Chcę wam opowiedzieć jaka to przed chwilą miała miejsce sytuacja w sklepie, w małym miasteczku nad morzem o nazwie... Rowy. Wchodzę do tak zwanych delikatesów. Kolejka... gorąco... A tu trzeba kupić tą szynke, bułeczki i parę innych rzeczy dla mamy i dla siebie. ;P
Nadzeła moja kolej, po 10 min stania.
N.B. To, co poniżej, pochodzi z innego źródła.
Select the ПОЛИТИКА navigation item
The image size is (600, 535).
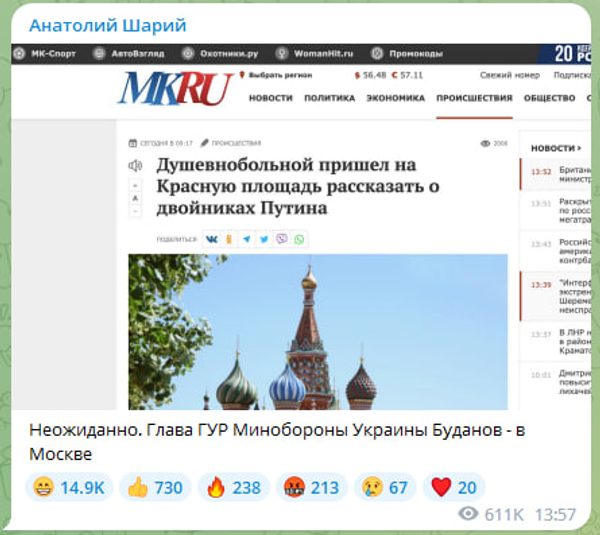tap(329, 98)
Ihaaa... Ok, biore to co trzeba, pani wszystko ładnie podaje z uśmiechem na twarzy, szyneczkę pokroiła, soczek podała. "Jeszcze Grześka", ok, proszę. W tym momencie wywiązała się dziwna rozmowa. xD
Sprzedawczyni- Twarde czy miekie?
Ja- (Chwila konsternacji...) Emmm... COO? xD
S wyjmuje Malboro i pyta... jakie podać?
Ja zong i mówie- Ale ja nie prosiłem? - Albo jestem głupi, albo mam problemy z pamięcią.
S- Ahaaa.... to musiał prosić ktoś w innej kasie... xDD
Zrobiłem głupią minę, zapłaciłem i wyszedłem.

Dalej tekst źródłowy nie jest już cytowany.